Schritte zur Erstellung Ihrer EOR-RFP
Hier finden Sie einen 7-stufigen Prozess zur Erstellung Ihrer RFP für EOR-Dienstleistungen.
1. Stellen Sie Ihr RFP-Team für Employer of Record Services zusammen
Die Erstellung einer RFP für Employer of Record Services ist viel einfacher – und effektiver –, wenn Sie die richtigen Personen mit ins Boot holen. Ein Teamansatz hilft Ihnen, Lücken zu identifizieren, Anforderungen zu klären und sicherzustellen, dass die endgültige RFP die tatsächlichen Bedürfnisse Ihres Unternehmens widerspiegelt.
Folgende Personen sollten Sie einbinden und warum:
Projekt-Sponsor
Dies kann Ihr CHRO, CFO oder ein leitender HR-Manager sein, der das Budget und die Business-Case-Verantwortung für das globale Recruiting trägt. Der Projekt-Sponsor setzt Prioritäten, genehmigt die RFP und stellt die Ausrichtung an der Unternehmensstrategie sicher. Seine Aufsicht hält den Prozess am Laufen und hilft, Hindernisse zu beseitigen.
Fachliche Experten
HR-Operations-Manager, Payroll-Leads oder Rechtsberater sind Beispiele für fachliche Experten. Sie kennen die Details der Compliance, Gehaltsabrechnung und Arbeitsgesetze in jedem Land, in dem Sie einstellen möchten. Ihr Beitrag stellt sicher, dass Ihre RFP technische Anforderungen und regulatorische Risiken abdeckt.
Einkauf oder RFP-Autoren
Ihr Einkaufsmanager oder ein spezialisierter RFP-Autor bringt Fachwissen in der Anbieterauswahl und Dokumentation mit. Sie strukturieren die RFP, koordinieren die Kommunikation und gewährleisten einen fairen sowie transparenten Prozess. Durch ihre Erfahrung vermeiden Sie typische Fehler und bleiben im Zeitplan.
Endanwender und Stakeholder
Regionale HR-Business-Partner, Hiring-Manager oder Mitarbeitende, die mit dem EOR-Anbieter interagieren, sind Ihre Endanwender und Stakeholder. Sie können auf praktische Anforderungen, Probleme oder Workflow-Themen hinweisen, die auf höherer Ebene nicht offensichtlich sind. Ihr Feedback hilft Ihnen, einen Partner zu wählen, der zum Arbeitsalltag Ihres Teams passt.
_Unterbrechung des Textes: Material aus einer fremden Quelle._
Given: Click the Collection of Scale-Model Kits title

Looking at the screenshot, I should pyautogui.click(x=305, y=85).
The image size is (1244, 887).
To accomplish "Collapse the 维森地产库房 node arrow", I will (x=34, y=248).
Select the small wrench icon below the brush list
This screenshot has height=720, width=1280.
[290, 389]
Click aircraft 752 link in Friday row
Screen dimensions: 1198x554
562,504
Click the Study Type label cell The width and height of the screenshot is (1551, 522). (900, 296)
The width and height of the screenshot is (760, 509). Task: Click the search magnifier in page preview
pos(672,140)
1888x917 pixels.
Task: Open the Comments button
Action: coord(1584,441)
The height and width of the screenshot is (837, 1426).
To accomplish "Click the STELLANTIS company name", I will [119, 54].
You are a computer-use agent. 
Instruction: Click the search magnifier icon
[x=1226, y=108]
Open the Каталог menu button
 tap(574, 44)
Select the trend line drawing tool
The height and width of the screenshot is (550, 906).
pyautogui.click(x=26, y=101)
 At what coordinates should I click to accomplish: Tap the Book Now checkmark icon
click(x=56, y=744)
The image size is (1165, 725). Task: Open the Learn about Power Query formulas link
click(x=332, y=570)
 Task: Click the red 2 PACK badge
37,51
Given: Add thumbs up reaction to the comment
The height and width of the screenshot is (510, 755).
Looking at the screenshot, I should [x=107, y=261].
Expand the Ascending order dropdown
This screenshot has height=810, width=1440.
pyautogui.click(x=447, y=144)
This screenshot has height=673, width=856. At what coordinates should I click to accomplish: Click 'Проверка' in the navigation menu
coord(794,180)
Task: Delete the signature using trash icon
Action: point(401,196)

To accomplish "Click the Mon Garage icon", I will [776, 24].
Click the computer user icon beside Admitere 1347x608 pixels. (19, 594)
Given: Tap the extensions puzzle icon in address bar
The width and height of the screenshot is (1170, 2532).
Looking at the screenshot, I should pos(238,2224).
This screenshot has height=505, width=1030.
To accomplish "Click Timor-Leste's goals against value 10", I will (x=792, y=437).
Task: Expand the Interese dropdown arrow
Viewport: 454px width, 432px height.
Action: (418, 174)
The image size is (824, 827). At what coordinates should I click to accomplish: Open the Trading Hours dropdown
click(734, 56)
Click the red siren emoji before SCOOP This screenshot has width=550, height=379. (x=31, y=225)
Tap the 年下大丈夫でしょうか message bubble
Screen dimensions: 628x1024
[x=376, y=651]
2. Definieren Sie EOR-Must-haves und Ziele
Die Festlegung dessen, was Ihre neue Employer of Record Services-Lösung leisten muss, ist die Grundlage für eine starke RFP. Wenn Sie Schmerzpunkte, Ziele und unverhandelbare Anforderungen klar benennen, können Anbieter ihre Angebote gezielt auf Ihre tatsächlichen Bedürfnisse ausrichten und Sie vermeiden böse Überraschungen nach Vertragsabschluss. Diese Abstimmung hilft Ihnen, einen wirklich passenden Partner für Ihr Unternehmen zu finden.
Beachten Sie diese Schlüsselaspekte, während Sie Ihre Must-haves und Ziele definieren:
- Probleme mit dem aktuellen System: Listen Sie auf, was an Ihrer aktuellen EOR-Lösung oder manuellen Prozessen nicht funktioniert, z. B. langsames Onboarding, Abrechnungsfehler oder fehlende lokale Compliance-Unterstützung. Wenn Sie zum Beispiel Schwierigkeiten mit verspäteten Gehaltszahlungen in Brasilien hatten, benennen Sie das ausdrücklich.
- Erforderliche Verbesserungen und Erfolgskriterien: Seien Sie konkret, wie Erfolg aussieht, z. B. Verkürzung der Onboarding-Zeit von 30 auf 10 Tage oder 100% Einhaltung lokaler Arbeitsgesetze. So können Anbieter aufzeigen, wie sie Ihre Prioritäten adressieren.
- Funktionale, technische und Compliance-Anforderungen: Legen Sie notwendige Features wie automatisierte Gehaltsabrechnung, DSGVO-Compliance oder Integrationen mit Ihrem HRIS fest. Benötigen Sie beispielsweise Unterstützung für die Beschäftigung von Freelancern in Deutschland, sollte dies als Anforderung aufgenommen werden.
- Nutzerrollen, Nutzungsumfang, Workflows: Beschreiben Sie, wer das System nutzen wird – HR, Finanzabteilung, Manager – und wie viele Nutzer Sie erwarten. Muss Ihr HR-Team jede Einstellung vor dem Onboarding genehmigen, machen Sie diesen Ablauf deutlich.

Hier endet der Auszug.